Sępólno
To były bobry na dwóch nogach
W ostatnich dniach mieszkańcy Sępólna mogą obserwować ogromne rozlewisko na rzece Sępolence za młynem. Podejrzenia padły na bobry. Okazało się jednak, że to wynik chuligańskiego wybryku dwóch młodocianych, którzy w nieuprawniony sposób majstrowali przy zastawce obok targowiska. Chłopcy mieli pecha, ponieważ zastawka jest monitorowana. Ich wizerunki przekazano sępoleńskim policjantom.
To niecodzienny widok. Największe rozlewisko można zobaczyć na wysokości kościoła i posesji pana Wolskiego. Przylegające do rzeki łąki i nieużytki znalazły się pod wodą. Skąd taka ilość wody? Przecież na naszym terenie w ostatnim czasie nie było jakichś wielkich ulew czy innych kataklizmów. Od razu podejrzanymi w tej sprawie stały się bobry - szkodniki, które w Polsce są pod ochroną. Okazało się, że w tym przypadku bobry są niewinne.

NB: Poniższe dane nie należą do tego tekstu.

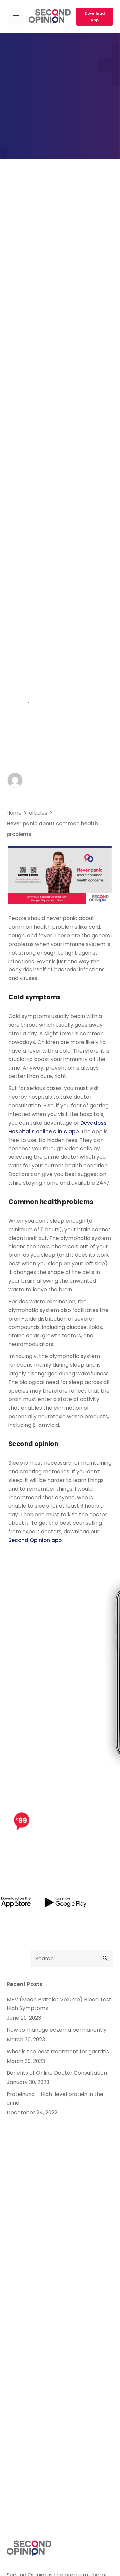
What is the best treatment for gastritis (58, 2051)
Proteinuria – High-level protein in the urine (55, 2098)
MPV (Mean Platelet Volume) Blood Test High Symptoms (59, 2004)
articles (17, 702)
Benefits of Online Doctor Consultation (57, 2073)
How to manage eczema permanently (57, 2029)
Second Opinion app (35, 1540)
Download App (95, 17)
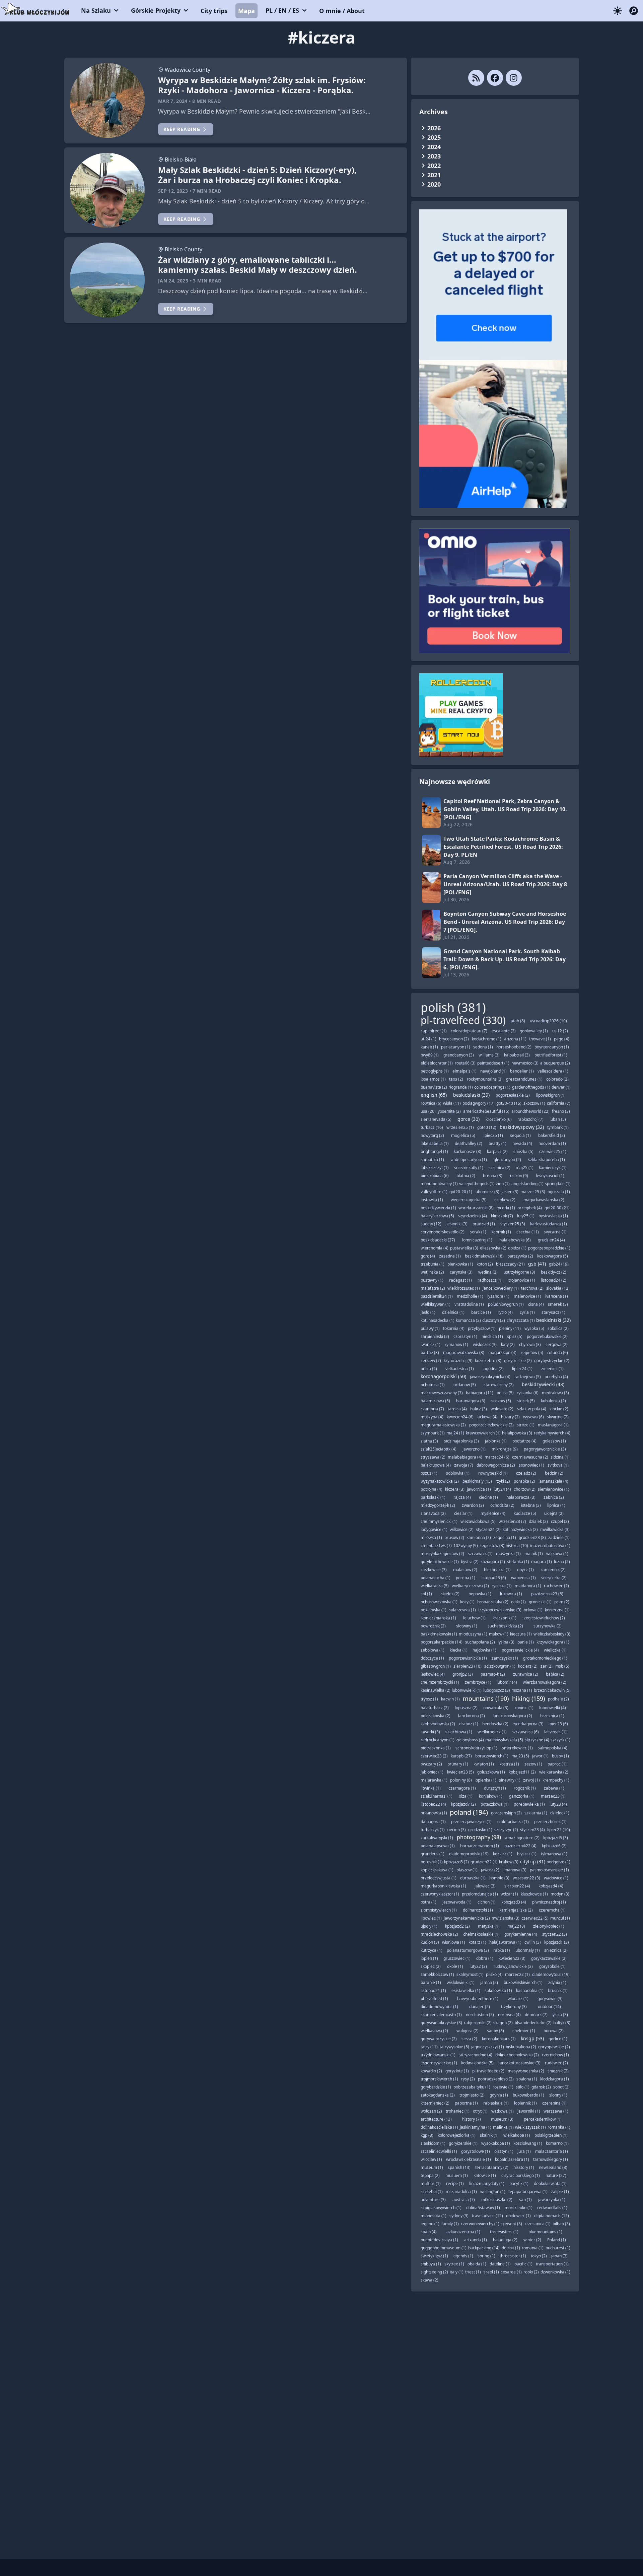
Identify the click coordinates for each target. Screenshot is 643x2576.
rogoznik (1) (525, 1788)
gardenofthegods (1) (531, 1087)
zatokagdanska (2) (438, 2095)
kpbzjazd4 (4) (551, 1886)
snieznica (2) (556, 1950)
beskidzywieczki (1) (438, 1208)
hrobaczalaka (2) (492, 1602)
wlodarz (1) (518, 1998)
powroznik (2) (433, 1626)
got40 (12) (486, 1127)
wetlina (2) (488, 1272)
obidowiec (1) (518, 2215)
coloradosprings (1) (492, 1087)
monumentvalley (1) (439, 1183)
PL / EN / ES (282, 10)
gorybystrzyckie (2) (551, 1360)
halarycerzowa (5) (437, 1216)
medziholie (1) (470, 1296)
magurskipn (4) (502, 1352)
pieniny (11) (510, 1328)
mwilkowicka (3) (555, 1529)
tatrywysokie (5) (454, 2047)
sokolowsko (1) (498, 1990)
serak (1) (478, 1232)
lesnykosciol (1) (550, 1175)
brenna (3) (492, 1175)
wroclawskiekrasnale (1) (468, 2159)
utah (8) (518, 1021)
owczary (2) (431, 1764)
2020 (434, 184)
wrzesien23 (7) (512, 1521)
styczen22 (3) (554, 1934)
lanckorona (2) (471, 1716)
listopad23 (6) (493, 1578)
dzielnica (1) (453, 1312)
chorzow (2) (524, 1489)
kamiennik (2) (553, 1569)
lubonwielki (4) (552, 1708)
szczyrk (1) (560, 1740)
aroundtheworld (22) (530, 1111)
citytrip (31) (532, 1861)
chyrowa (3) (530, 1344)
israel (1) (491, 2272)
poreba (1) (465, 1578)
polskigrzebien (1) (551, 2135)
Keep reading (181, 129)
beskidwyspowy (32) (522, 1127)
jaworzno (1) (474, 1449)
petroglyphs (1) (435, 1071)
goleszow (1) (554, 1441)
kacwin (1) (450, 1699)
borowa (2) (554, 2031)
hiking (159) (528, 1698)
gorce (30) (468, 1119)
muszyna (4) (432, 1417)
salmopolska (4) (552, 1748)
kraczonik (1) (504, 1618)
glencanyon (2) (507, 1159)
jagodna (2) (493, 1368)
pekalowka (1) (433, 1610)
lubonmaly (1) (527, 1950)
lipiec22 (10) (558, 1829)
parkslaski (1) (433, 1497)
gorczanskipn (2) (506, 1813)
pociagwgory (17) (478, 1103)
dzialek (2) (538, 1521)
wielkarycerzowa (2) (470, 1586)
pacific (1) (523, 2264)
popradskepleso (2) (496, 2079)
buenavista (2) (434, 1087)
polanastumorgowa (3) (468, 1950)
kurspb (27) (461, 1756)
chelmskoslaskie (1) (481, 1934)
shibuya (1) (431, 2264)
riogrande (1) (460, 1087)
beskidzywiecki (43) (543, 1384)
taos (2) (456, 1079)
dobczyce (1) (432, 1658)
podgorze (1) (558, 1862)
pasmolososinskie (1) (549, 1870)
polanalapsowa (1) (438, 1846)
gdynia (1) (499, 2095)
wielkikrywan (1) (435, 1304)
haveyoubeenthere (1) (477, 1998)
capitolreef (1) (434, 1031)
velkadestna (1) (459, 1368)
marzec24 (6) (497, 1457)
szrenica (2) (499, 1167)
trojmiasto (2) (472, 2095)
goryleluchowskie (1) (440, 1561)
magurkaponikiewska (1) (443, 1886)
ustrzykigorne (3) (519, 1272)
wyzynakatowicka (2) (440, 1481)
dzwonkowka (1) (555, 2272)
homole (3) (499, 1878)
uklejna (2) (554, 1513)
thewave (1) (540, 1039)
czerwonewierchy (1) (480, 2224)
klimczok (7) (502, 1216)
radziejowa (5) (527, 1376)
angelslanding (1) (527, 1183)
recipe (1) (455, 2183)
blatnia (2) (465, 1175)
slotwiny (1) (466, 1626)
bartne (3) (430, 1352)
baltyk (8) (561, 2022)
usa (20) (428, 1111)
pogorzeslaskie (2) (513, 1095)
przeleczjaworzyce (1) (471, 1821)
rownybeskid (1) (493, 1473)
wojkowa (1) (557, 1553)
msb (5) (562, 1666)
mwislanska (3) (505, 1918)
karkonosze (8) (467, 1151)
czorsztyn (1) (465, 1336)
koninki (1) (523, 1708)
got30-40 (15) (508, 1103)
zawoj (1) (531, 1780)
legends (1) (462, 2256)
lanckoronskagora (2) (512, 1716)
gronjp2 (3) (462, 1674)
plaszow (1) (467, 1870)
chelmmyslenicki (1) (439, 1521)
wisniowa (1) (453, 1942)
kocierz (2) (528, 1666)
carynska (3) (461, 1272)
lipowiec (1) (431, 1918)
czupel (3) (560, 1521)
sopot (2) (561, 2087)
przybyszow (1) (482, 1328)
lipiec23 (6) (558, 1724)
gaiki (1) (518, 1602)
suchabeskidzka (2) (505, 1626)
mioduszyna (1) (473, 1634)
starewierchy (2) (499, 1385)
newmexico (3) (525, 1063)
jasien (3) (509, 1192)
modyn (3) (560, 1894)
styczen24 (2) (488, 1529)
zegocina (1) (504, 1537)
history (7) (471, 2119)
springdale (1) (558, 1183)
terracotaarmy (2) (491, 2167)
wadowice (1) (556, 1878)
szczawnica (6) (525, 1732)
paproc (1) (557, 1764)
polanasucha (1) (435, 1578)
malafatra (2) (433, 1288)
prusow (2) (454, 1537)
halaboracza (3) (520, 1497)
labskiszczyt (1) (435, 1167)
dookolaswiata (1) (550, 2183)
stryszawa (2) (433, 1457)
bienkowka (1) (460, 1264)
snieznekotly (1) (468, 1167)
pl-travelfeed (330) (463, 1020)
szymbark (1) (433, 1433)
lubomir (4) (507, 1682)
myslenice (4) (493, 1513)
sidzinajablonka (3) (461, 1441)
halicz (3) (478, 1409)
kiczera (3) (455, 1489)
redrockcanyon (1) (437, 1740)
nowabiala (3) (495, 1708)
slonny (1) (558, 2095)
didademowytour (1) (439, 2006)
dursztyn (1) (495, 1788)
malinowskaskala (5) (504, 1740)
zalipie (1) (560, 2191)
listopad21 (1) (433, 1990)
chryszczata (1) (521, 1320)
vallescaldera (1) (553, 1071)
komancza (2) (468, 1320)
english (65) (434, 1095)
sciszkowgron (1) (499, 1666)
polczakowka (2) (435, 1716)
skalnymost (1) (470, 1974)
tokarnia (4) (454, 1328)
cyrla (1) (527, 1312)
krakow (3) (508, 1862)
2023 (434, 156)
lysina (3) (506, 1642)
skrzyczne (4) (537, 1740)
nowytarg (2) (432, 1135)
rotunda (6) (557, 1352)
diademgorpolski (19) (469, 1854)
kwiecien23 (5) (460, 1772)
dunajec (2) (479, 2006)
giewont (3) (511, 2224)
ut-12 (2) (560, 1031)
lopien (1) (429, 1958)
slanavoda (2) (433, 1513)
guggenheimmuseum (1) (444, 2248)
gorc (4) (428, 1256)
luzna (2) (562, 1561)
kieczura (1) (521, 1634)
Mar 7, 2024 (173, 101)
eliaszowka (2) (493, 1248)
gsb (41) (537, 1264)
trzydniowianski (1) (438, 2055)
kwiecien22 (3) (512, 1958)
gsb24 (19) (559, 1264)
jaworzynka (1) (551, 2199)
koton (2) (485, 1264)
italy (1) (456, 2272)
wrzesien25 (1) (460, 1127)
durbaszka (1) (473, 1878)
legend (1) (430, 2224)
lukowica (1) (511, 1594)
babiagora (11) (479, 1393)
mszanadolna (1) (461, 2191)
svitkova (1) (558, 1465)
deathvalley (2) (468, 1143)
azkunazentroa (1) (463, 2232)
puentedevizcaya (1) (439, 2240)
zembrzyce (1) (478, 1682)
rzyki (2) (502, 1481)
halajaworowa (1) (505, 1942)
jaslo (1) (428, 1312)
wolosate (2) (502, 1409)
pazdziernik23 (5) (547, 1594)
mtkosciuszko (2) (496, 2199)
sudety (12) (431, 1224)
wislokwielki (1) (461, 1982)
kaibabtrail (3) (517, 1055)
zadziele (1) (559, 1537)
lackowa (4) (487, 1417)
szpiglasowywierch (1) (441, 2207)
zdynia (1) (557, 1982)
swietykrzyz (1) (434, 2256)
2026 (434, 128)
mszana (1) (521, 1690)
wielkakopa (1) (516, 2135)
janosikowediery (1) (501, 1288)
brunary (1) (457, 1764)
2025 (434, 137)
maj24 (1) (455, 1433)
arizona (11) (515, 1039)
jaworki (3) (430, 1732)
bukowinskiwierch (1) (523, 1982)
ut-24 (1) (428, 1039)
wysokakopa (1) (495, 2143)
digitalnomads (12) (551, 2215)
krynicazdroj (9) (458, 1360)
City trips (214, 11)
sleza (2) (469, 2039)
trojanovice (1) (521, 1280)
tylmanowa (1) (554, 1854)
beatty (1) (497, 1143)
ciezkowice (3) (434, 1569)
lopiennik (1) (525, 2103)
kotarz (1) (477, 1942)
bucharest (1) (558, 2248)
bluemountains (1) (545, 2232)
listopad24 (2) (553, 1280)
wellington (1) (492, 2191)
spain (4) (429, 2232)
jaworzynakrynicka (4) (490, 1376)
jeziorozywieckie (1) (439, 2063)
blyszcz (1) (527, 1854)
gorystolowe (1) (475, 2151)
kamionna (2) (479, 1537)
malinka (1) (503, 2127)
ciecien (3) (456, 1829)
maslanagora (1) (553, 1425)
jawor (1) (540, 1756)
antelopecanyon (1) (469, 1159)
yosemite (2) (449, 1111)
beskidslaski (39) (471, 1095)
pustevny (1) (432, 1280)
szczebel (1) (432, 2191)
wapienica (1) (523, 1578)
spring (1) (486, 2256)
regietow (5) (532, 1352)
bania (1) (525, 1642)
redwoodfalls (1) (552, 2207)
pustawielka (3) (464, 1248)
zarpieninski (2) (435, 1336)
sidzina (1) (560, 1457)
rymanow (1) (456, 1344)
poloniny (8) (461, 1780)
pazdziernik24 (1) (437, 1296)
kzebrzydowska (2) (438, 1724)
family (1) (450, 2224)
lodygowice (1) (434, 1529)
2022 (434, 166)
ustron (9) (519, 1175)
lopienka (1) (485, 1780)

W ubiegłą środę na miejscu pojawili się pracownicy Gospodarstwa Wody Polskie, które odpowiada za tak zwane cieki podstawowe, między innymi rzeki. Dochodzenie wykazało, że została uszkodzona zastawka i w krótkim czasie z jeziora do doliny rzeki spłynęła ogromna ilość wody. Woda nie zmieściła się w korycie rzeki i po prostu się rozlała.
Zastawka jest monitorowana i ustalenie sprawców było banalnie proste. Na filmie widać, jak jednego dnia na miejscu pojawił się jeden chłopiec, a następnego dnia przyszedł z kolegą.
– Wizerunki tych osób zostały zabezpieczone i przekazane wraz z zawiadomieniem do policji – mówi Jarosław Dera, kierownik referatu gospodarki komunalnej Urzędu Miejskiego w Sępólnie.
Na szczęście ten incydent w bezpośredni sposób nie zagroził ludziom i ich mieniu.